SOURCE PASSAGE =>

_ _ _ _ _ _ _

A new transistor based on organic materials has been developed by scientists at Linköping University. It has the ability to learn, and is equipped with both short-term and long-term memory. The work is a major step on the way to creating technology that mimics the human brain.
Until now, brains have been unique in being able to create connections where there were none before. In a scientific article in Advanced Science, researchers from Linköping University describe a transistor that can create a new connection between an input and an output. They have incorporated the transistor into an electronic circuit that learns how to link a certain stimulus with an output signal, in the same way that a dog learns that the sound of a food bowl being prepared means that dinner is on the way.
A normal transistor acts as a valve that amplifies or dampens the output signal, depending on the characteristics of the input signal. In the organic electrochemical transistor that the researchers have developed, the channel in the transistor consists of an electropolymerised conducting polymer. The channel can be formed, grown or shrunk, or completely eliminated during operation. It can also be trained to react to a certain stimulus, a certain input signal, such that the transistor channel becomes more conductive and the output signal larger.
“It is the first time that real time formation of new electronic components is shown in neuromorphic devices,” says Simone Fabiano, principal investigator in organic nanoelectronics at the Laboratory of Organic Electronics, Campus Norrköping.
The channel is grown by increasing the degree of polymerisation of the material in the transistor channel, thereby increasing the number of polymer chains that conduct the signal. Alternatively, the material may be overoxidised (by applying a high voltage) and the channel becomes inactive. Temporary changes of the conductivity can also be achieved by doping or dedoping the material.
“We have shown that we can induce both short-term and permanent changes to how the transistor processes information, which is vital if one wants to mimic the ways that brain cells communicate with each other,” says Jennifer Gerasimov, postdoc in organic nanoelectronics and one of the authors of the article.
By changing the input signal, the strength of the transistor response can be modulated across a wide range, and connections can be created where none previously existed. This gives the transistor a behaviour that is comparable with that of the synapse, or the communication interface between two brain cells.
It is also a major step towards machine learning using organic electronics. Software-based artificial neural networks are currently used in machine learning to achieve what is known as “deep learning.” Software requires that the signals are transmitted between a huge number of nodes to simulate a single synapse, which takes considerable computing power and thus consumes considerable energy.
“We have developed hardware that does the same thing, using a single electronic component,” says Jennifer Gerasimov.
“Our organic electrochemical transistor can therefore carry out the work of thousands of normal transistors with an energy consumption that approaches the energy consumed when a human brain transmits signals between two cells,” confirms Simone Fabiano.
The transistor channel has not been constructed using the most common polymer used in organic electronics, PEDOT, but instead using a polymer of a newly-developed monomer, ETE-S, produced by Roger Gabrielsson, who also works at the Laboratory of Organic Electronics and is one of the authors of the article. ETE-S has several unique properties that make it perfectly suited for this application — it forms sufficiently long polymer chains, is water-soluble while the polymer form is not, and it produces polymers with an intermediate level of doping. The polymer PETE-S is produced in its doped form with an intrinsic negative charge to balance the positive charge carriers (it is p-doped).

_ _ _ _ _ _ _

COLLECTED MATERIAL =>

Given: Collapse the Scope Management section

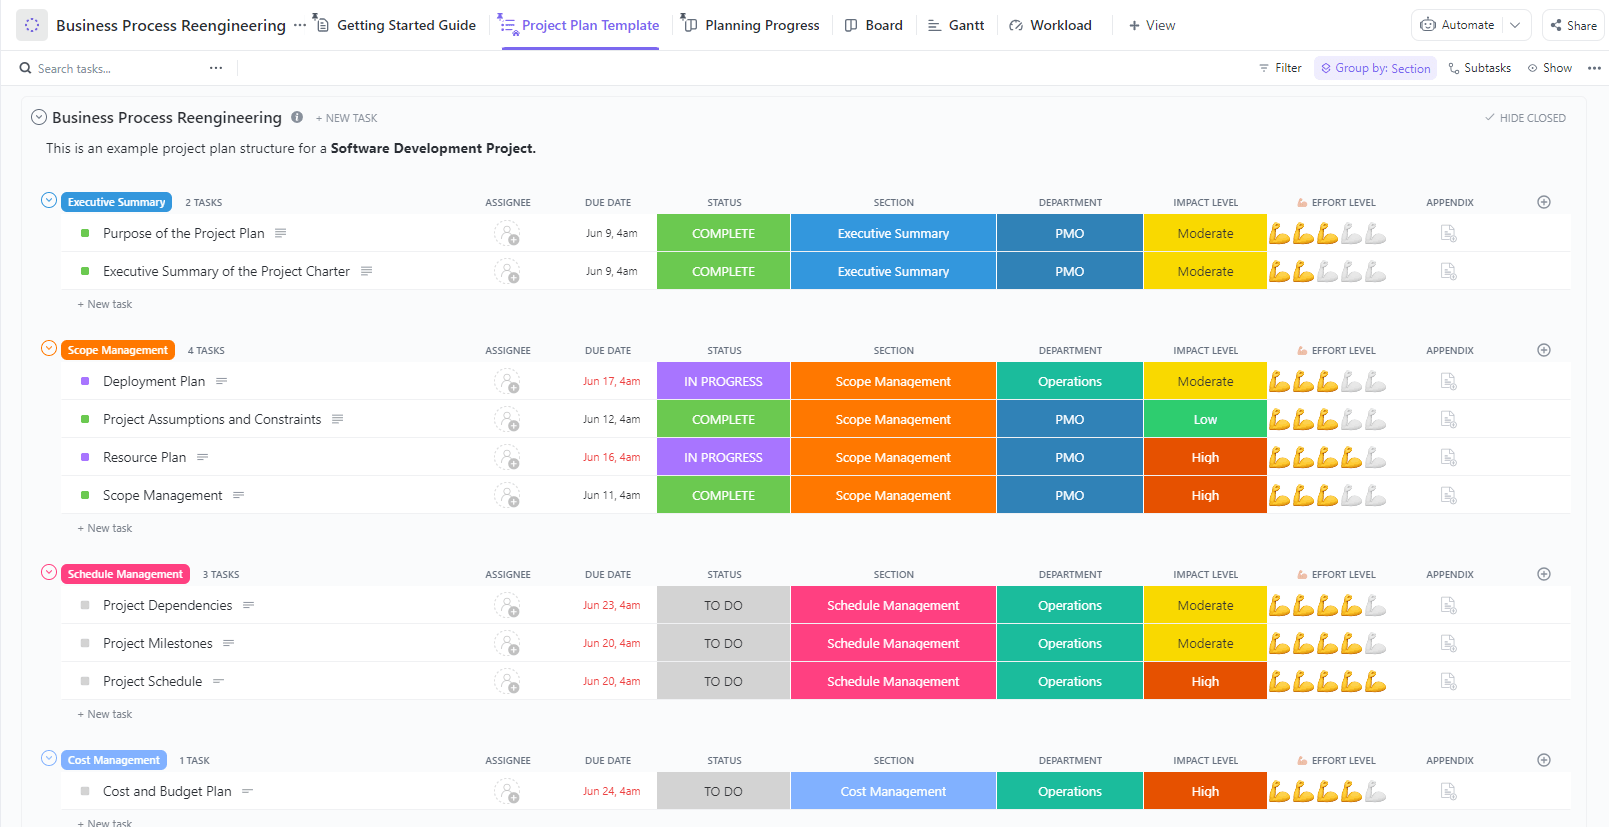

_ _ _ _ _ _ _

EXERCISE TASKS =>
A – Rewrite the paragraph of the transistor article that begins "The transistor channel has not been constructed" as a short bulleted list that keeps its main facts.
B – Extract the text of the transistor article from "By changing the" to "consumes considerable energy.".
C – According to the transistor article, why do software-based artificial neural networks consume so much energy?

ANSWERS TO THIS EXERCISE =>
A –
- The channel uses a polymer of a newly developed monomer, ETE-S, rather than PEDOT, the most common polymer in organic electronics.
- ETE-S was produced by Roger Gabrielsson of the Laboratory of Organic Electronics, one of the article's authors.
- ETE-S forms sufficiently long polymer chains.
- The monomer is water-soluble, but its polymer form is not.
- It produces polymers with an intermediate level of doping.
- The polymer PETE-S is produced in doped form (p-doped), with an intrinsic negative charge that balances the positive charge carriers.

B –
By changing the input signal, the strength of the transistor response can be modulated across a wide range, and connections can be created where none previously existed. This gives the transistor a behaviour that is comparable with that of the synapse, or the communication interface between two brain cells.
It is also a major step towards machine learning using organic electronics. Software-based artificial neural networks are currently used in machine learning to achieve what is known as “deep learning.” Software requires that the signals are transmitted between a huge number of nodes to simulate a single synapse, which takes considerable computing power and thus consumes considerable energy.

C – To simulate a single synapse, the software must transmit signals between a huge number of nodes. That takes considerable computing power, so it consumes considerable energy.